*PROBLEM DESCRIPTION:*
Reproduce, word for word, the lines of the data from the line containing "Given: Select enlightenReactLayout" through the line containing "click(399, 246)", including both of those lines.
■ ■ ■ ■
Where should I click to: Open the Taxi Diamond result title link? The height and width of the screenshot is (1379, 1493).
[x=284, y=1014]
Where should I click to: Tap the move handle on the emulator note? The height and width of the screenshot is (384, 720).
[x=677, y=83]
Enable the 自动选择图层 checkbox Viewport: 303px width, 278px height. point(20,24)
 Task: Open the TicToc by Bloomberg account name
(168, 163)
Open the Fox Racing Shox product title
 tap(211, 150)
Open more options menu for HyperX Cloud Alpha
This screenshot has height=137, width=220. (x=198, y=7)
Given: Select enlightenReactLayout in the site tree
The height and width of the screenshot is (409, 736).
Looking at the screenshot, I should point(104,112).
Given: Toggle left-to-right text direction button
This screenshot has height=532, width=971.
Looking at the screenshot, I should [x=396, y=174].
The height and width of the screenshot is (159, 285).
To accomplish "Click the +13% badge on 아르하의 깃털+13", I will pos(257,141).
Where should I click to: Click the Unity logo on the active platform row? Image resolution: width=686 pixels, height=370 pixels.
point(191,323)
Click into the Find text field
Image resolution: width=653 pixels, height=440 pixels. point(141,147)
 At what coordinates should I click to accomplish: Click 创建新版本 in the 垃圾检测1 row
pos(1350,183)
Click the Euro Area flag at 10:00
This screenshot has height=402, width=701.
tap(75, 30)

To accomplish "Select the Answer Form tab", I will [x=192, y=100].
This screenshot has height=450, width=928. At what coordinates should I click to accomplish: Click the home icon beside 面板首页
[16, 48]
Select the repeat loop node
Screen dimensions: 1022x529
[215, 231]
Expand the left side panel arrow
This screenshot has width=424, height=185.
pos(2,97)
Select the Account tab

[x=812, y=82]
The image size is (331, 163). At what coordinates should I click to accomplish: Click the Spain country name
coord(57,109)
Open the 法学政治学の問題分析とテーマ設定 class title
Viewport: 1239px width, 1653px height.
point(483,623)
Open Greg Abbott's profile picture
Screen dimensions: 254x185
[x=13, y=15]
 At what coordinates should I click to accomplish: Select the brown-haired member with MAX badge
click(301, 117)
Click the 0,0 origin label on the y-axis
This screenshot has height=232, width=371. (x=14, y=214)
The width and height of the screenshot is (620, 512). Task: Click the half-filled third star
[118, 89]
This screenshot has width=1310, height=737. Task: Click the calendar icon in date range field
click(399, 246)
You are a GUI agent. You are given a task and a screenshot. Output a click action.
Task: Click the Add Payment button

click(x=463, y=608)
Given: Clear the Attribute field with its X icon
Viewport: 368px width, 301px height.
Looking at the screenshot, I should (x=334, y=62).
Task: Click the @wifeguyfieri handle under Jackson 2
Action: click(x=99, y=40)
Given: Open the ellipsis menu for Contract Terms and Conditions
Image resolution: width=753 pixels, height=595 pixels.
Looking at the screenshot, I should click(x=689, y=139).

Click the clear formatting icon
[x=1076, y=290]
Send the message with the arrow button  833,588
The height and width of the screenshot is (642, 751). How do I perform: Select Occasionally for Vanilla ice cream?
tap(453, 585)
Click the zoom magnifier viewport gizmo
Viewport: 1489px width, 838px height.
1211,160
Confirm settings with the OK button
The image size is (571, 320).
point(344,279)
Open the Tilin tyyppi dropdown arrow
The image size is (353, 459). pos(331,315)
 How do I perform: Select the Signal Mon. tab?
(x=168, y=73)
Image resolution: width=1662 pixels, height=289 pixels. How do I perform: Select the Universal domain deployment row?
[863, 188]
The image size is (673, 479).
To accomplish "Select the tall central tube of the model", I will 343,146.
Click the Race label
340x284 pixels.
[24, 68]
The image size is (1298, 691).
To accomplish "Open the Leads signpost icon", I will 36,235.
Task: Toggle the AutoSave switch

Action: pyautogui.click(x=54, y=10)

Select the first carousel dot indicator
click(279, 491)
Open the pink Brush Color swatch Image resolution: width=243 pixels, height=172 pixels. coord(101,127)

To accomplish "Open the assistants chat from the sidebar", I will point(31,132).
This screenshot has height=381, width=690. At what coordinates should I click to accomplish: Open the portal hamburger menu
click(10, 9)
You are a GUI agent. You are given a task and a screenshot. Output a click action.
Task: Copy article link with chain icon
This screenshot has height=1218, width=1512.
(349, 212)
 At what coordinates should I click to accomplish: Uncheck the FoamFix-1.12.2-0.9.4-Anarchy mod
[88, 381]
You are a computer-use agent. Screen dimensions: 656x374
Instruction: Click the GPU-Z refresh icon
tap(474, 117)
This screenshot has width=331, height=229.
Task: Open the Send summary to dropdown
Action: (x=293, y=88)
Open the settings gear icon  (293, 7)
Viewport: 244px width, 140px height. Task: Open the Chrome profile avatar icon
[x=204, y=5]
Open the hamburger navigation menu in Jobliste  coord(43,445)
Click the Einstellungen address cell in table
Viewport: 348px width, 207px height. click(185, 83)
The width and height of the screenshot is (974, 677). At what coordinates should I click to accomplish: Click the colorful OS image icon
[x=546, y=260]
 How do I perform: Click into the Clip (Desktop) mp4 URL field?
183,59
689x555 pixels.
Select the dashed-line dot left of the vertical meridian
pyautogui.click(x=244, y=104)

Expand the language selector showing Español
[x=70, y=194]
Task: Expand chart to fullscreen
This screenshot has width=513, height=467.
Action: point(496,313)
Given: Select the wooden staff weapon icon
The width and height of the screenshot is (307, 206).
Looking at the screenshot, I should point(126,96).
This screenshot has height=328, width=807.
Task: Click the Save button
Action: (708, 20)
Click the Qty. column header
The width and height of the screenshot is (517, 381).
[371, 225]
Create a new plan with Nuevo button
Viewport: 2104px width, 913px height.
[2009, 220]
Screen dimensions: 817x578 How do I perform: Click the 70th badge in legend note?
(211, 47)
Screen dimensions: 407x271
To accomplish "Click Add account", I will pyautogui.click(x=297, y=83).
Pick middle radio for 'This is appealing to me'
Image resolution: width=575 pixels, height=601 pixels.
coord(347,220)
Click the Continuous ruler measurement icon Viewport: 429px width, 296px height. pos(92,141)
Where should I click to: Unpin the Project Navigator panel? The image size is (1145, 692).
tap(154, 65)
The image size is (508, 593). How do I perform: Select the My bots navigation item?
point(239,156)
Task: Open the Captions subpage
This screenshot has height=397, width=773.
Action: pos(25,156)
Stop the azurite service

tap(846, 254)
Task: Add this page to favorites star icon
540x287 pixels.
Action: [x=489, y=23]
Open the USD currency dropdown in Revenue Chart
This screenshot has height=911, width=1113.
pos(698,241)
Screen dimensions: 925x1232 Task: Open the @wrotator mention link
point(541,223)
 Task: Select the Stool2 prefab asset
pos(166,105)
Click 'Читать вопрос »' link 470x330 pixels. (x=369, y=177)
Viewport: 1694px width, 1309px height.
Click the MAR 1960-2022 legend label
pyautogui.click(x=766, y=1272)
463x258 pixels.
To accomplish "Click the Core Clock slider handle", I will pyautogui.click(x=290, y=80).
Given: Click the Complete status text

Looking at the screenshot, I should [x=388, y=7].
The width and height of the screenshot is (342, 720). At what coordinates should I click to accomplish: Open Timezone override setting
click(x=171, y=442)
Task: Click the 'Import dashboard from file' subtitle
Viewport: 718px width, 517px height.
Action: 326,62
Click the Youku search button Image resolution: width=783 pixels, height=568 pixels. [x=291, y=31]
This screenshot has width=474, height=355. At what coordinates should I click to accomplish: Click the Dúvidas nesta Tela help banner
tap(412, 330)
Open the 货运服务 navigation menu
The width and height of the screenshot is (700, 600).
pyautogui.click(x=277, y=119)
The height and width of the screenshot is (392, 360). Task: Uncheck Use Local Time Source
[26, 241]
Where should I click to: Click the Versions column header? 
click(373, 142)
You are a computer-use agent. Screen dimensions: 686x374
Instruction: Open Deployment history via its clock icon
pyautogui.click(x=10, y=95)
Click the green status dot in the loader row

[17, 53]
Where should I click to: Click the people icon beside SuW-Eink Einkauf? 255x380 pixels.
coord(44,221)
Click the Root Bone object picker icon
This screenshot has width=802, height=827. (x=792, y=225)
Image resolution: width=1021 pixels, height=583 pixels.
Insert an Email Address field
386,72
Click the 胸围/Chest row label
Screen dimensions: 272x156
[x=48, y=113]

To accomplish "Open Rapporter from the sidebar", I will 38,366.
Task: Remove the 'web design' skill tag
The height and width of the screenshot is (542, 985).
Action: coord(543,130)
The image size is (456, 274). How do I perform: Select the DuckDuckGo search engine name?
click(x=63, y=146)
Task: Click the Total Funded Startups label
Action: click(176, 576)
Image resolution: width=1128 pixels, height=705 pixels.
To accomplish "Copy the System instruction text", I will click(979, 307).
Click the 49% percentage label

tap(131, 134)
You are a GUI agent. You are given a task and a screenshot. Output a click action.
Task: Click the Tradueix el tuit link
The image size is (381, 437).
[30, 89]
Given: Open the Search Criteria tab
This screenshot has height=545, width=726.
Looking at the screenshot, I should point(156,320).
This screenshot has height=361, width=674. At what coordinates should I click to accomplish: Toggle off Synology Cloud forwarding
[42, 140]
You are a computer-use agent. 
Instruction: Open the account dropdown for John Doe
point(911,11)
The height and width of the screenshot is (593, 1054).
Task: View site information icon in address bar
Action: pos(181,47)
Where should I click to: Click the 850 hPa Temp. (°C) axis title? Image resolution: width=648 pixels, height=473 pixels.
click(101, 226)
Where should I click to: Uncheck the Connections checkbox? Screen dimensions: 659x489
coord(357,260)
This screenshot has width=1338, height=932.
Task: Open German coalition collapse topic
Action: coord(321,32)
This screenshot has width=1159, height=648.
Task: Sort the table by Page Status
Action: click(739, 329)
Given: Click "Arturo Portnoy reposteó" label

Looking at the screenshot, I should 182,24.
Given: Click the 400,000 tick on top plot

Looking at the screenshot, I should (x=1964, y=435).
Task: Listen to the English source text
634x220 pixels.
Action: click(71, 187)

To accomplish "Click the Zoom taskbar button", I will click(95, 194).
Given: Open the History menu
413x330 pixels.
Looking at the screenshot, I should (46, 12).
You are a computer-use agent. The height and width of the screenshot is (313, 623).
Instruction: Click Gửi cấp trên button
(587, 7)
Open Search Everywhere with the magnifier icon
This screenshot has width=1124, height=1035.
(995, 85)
■ ■ ■ ■
*SOLVED EXERCISE:*
Given: Select enlightenReactLayout in the site tree
The height and width of the screenshot is (409, 736).
Looking at the screenshot, I should point(104,112).
Given: Toggle left-to-right text direction button
This screenshot has height=532, width=971.
Looking at the screenshot, I should [x=396, y=174].
The height and width of the screenshot is (159, 285).
To accomplish "Click the +13% badge on 아르하의 깃털+13", I will pos(257,141).
Where should I click to: Click the Unity logo on the active platform row? Image resolution: width=686 pixels, height=370 pixels.
point(191,323)
Click into the Find text field
Image resolution: width=653 pixels, height=440 pixels. point(141,147)
 At what coordinates should I click to accomplish: Click 创建新版本 in the 垃圾检测1 row
pos(1350,183)
Click the Euro Area flag at 10:00
This screenshot has height=402, width=701.
tap(75, 30)

To accomplish "Select the Answer Form tab", I will [x=192, y=100].
This screenshot has height=450, width=928. At what coordinates should I click to accomplish: Click the home icon beside 面板首页
[16, 48]
Select the repeat loop node
Screen dimensions: 1022x529
[215, 231]
Expand the left side panel arrow
This screenshot has width=424, height=185.
pos(2,97)
Select the Account tab

[x=812, y=82]
The image size is (331, 163). At what coordinates should I click to accomplish: Click the Spain country name
coord(57,109)
Open the 法学政治学の問題分析とテーマ設定 class title
Viewport: 1239px width, 1653px height.
point(483,623)
Open Greg Abbott's profile picture
Screen dimensions: 254x185
[x=13, y=15]
 At what coordinates should I click to accomplish: Select the brown-haired member with MAX badge
click(301, 117)
Click the 0,0 origin label on the y-axis
This screenshot has height=232, width=371. (x=14, y=214)
The width and height of the screenshot is (620, 512). Task: Click the half-filled third star
[118, 89]
This screenshot has width=1310, height=737. Task: Click the calendar icon in date range field
click(399, 246)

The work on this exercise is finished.